More specifically, in the present disclosure, as shown in FIG. 3, the positioning hole 732 includes a blind hole 7321 located on the fixed plate 21 and a through hole 7322 located on the lifting plate 22. The blind hole 7321 and the through hole 7322 are arranged coaxially. When the mop is arranged at a shaft end of the drive shaft 731, the blind hole 7321 is used for supporting, and the lifting plate 22 having the through hole 7322 can be lifted or lowered freely without interference.

In this embodiment, as shown in FIGS. 7 and 11, the engaging part includes a rib 721 arranged on the periphery of the drive part and a groove 722 arranged on an inner side wall of the positioning hole 732, and the rib 721 and the groove 722 are capable of being engaged with each other to limit a circumferential rotation of the drive shaft 731 and the lifting plate 22.

The engaged structure of the rib 721 and the groove 722 is stable and can be molded for one time at the injection molding, which is easy to be manufactured.

The rotation axis of the impeller 73 in the present disclosure is arranged vertically, a plane bearing 75 is arranged between a lower end of the impeller 73 and the mop bucket 6. Since the drive shaft 731 protruding from the impeller 73 plays a role of supporting the mop head 2 simultaneously, especially when using a hand-pressed mop rod 3 in this embodiment, the impeller 73 is subjected to a large axial force and is liable to be worn when used for a long time. The plane bearing 75 is added, so that the rotation smoothness of the impeller 73 is improved and the service life of the impeller 73 is increased.

The working principle of the cleaning tool in this embodiment is as follows: the lifting plate 22 is located at a low position when the mop is in a normal state, the mop is arranged at the drive part to rotate for working, the engaging part is configured to engage to drive the pump 7 to pump out the clean water and spray the clean water on the mop to perform the clean operation of the mop. After cleaning for a certain time, a rotation speed of the mop head 2 is accelerated, and at a certain speed, the drive member 5 in the mop moves toward the periphery under the action of the centrifugal force, and the gap 4 arranged for reduction is opened so as to jack up the lifting plate 22 to the high position. In this case, the engaging part is configured to disengage to cause the pump 7 to stop working and cause the mop to continue to rotate for dewatering.

Embodiment Two

The difference between this embodiment and the embodiment one is a structure of a mop bucket 6.
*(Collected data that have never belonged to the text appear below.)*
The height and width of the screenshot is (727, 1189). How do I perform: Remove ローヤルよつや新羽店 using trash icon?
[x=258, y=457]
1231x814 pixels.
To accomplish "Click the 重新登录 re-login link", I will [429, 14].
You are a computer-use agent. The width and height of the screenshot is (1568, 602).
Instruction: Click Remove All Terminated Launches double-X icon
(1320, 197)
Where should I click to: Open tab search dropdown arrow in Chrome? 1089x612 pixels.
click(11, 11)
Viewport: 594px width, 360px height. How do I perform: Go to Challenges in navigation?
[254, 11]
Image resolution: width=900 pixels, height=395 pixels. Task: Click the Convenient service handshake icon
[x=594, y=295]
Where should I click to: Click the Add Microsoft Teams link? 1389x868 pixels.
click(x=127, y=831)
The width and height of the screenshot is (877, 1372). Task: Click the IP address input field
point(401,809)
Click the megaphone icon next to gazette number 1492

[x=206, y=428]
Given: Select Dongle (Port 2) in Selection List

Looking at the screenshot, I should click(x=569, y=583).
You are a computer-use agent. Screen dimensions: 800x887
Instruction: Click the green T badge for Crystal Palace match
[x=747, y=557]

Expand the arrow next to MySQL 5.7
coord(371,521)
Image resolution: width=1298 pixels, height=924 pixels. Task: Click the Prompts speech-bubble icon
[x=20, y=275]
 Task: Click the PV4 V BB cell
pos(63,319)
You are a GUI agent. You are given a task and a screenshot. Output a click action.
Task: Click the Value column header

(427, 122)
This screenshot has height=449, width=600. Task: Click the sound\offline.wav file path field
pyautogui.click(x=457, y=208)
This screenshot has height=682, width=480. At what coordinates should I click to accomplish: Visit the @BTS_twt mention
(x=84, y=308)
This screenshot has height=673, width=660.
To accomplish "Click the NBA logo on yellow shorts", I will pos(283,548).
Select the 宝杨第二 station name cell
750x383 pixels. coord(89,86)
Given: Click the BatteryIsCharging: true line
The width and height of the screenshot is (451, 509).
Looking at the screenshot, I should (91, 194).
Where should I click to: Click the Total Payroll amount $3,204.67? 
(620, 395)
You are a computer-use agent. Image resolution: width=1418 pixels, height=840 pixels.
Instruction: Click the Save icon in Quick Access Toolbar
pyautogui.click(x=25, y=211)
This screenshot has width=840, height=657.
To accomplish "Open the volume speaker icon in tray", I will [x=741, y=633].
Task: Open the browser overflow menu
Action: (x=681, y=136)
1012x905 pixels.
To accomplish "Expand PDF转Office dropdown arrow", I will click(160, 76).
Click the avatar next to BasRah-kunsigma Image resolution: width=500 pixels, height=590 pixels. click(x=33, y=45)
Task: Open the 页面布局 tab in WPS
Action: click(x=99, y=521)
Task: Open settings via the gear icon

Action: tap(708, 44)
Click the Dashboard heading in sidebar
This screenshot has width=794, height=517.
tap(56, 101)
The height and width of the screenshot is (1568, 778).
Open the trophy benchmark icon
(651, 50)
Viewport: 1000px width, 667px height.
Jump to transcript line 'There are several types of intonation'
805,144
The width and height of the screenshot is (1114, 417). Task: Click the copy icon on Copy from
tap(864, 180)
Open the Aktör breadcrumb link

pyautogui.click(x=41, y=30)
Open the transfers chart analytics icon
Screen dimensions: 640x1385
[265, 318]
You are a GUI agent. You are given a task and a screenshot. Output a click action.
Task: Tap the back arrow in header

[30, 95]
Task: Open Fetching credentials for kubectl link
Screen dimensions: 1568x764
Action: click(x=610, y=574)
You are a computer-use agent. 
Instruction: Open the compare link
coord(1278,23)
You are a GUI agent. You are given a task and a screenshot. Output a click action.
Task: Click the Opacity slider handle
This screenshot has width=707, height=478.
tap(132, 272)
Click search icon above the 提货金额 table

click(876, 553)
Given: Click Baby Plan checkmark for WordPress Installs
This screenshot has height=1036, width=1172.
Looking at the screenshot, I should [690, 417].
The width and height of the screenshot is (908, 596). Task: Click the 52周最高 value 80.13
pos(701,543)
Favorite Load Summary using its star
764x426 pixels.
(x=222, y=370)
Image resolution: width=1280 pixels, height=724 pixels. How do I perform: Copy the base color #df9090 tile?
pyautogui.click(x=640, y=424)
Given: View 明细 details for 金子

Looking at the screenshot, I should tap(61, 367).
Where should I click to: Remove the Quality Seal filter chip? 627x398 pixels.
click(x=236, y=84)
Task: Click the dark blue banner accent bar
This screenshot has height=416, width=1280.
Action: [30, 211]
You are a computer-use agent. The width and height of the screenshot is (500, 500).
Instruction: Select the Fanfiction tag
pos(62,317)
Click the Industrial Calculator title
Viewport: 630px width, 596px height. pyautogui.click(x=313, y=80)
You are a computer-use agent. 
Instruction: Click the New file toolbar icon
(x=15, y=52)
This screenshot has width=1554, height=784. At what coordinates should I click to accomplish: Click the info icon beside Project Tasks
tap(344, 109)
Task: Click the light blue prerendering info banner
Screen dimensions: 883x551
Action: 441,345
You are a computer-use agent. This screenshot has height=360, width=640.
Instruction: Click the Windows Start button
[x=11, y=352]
In this embodiment, as shown in FIG. 12, the mop bucket 6 includes one bucket body, and a support column 66 is located in the mop bucket 6 and configured to support working of the mop. When the mop bucket 6 is used, an appropriate amount of water is placed in the mop bucket 6. When a lifting plate 22 of the mop is rotated at a low position, a wipe is in contact with the water surface, which is rotary cleaning in this case. After the lifting plate 22 is lifted by accelerating the rotation speed of the mop, the wipe leaves the water surface, which is rotary dewatering in this case.

In this embodiment, as shown in FIG. 13, the bucket body 67 is further provided with a cleaning brush 68. When the mop cleans at the low position, the cleaning brush 68 brushes the wipe surface of the mop.

Embodiment Three

The difference between this embodiment and the embodiment one is a structure of a drive member 5 on a mop and a structure of a gap engaged with the drive member 5.

As shown in FIGS. 14 to 19, in this embodiment, the height gradient gap is achieved by being arranged on an inclined surface of the lifting plate 22, and the whole drive member 5 is a rectangular block, and the drive member 5 also has an inclined surface 54 matched with the inclined surface of the lifting plate 22.

The spherical drive member 5 moves mainly by rolling, which may also be accompanied by sliding. When the spherical structure is adopted, the lifting plate 22 has a high sensitivity, that is, the lifting plate 22 can move without a high rotation speed to achieve the drive lifting. The block-shaped drive member 5 is slidable, and the rotation speed required by the movement is relatively high due to the influence of the friction force. In fact, there is no judgement of good or bad between the spherical drive member Sand the block-shaped drive member 5, so that they can be used selectively for different mop heads (different weights brought by different mop head types).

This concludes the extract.